The reply should be a single number: the count of lines below that contain the word "will".

> [EXTRACTED INFORMATION]:
= Beginning of Section =

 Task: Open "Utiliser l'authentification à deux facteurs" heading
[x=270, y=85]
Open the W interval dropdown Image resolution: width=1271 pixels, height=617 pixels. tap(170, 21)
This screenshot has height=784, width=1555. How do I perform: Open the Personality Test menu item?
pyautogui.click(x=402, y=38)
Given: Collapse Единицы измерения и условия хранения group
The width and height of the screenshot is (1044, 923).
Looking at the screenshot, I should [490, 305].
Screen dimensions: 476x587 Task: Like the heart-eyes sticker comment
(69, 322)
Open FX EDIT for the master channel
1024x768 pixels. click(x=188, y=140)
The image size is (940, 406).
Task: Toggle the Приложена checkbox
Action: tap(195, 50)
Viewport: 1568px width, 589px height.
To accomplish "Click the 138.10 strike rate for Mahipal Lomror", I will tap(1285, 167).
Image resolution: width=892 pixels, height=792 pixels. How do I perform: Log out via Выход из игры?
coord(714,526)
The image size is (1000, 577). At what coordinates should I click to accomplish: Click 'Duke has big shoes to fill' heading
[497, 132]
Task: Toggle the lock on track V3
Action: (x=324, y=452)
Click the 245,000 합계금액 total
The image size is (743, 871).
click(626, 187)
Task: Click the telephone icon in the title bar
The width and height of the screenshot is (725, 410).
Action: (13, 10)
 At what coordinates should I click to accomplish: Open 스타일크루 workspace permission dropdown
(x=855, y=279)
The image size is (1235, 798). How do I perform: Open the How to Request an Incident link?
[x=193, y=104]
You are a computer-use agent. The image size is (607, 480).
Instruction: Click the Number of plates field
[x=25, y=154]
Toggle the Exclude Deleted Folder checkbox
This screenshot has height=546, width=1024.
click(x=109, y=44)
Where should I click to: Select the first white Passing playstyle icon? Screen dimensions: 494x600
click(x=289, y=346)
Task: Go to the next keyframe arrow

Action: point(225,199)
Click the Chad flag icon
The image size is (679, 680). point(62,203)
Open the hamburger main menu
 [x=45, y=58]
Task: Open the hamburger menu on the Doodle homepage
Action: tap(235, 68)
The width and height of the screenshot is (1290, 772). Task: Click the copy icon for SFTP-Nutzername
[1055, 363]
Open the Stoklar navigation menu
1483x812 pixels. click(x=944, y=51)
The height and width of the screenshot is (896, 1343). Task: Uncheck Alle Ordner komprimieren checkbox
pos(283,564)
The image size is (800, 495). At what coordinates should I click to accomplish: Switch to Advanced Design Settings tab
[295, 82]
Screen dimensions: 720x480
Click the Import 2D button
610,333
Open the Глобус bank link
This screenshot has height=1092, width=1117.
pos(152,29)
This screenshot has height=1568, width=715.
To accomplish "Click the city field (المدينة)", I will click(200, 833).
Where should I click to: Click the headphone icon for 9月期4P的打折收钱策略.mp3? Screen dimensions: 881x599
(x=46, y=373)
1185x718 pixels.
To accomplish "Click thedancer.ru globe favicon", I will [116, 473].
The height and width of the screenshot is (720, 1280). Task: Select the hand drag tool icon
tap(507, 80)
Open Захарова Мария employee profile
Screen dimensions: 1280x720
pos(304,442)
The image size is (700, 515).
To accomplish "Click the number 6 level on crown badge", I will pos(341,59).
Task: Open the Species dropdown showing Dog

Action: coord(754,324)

= End of Section =

> [PROBLEM SOLUTION]: 4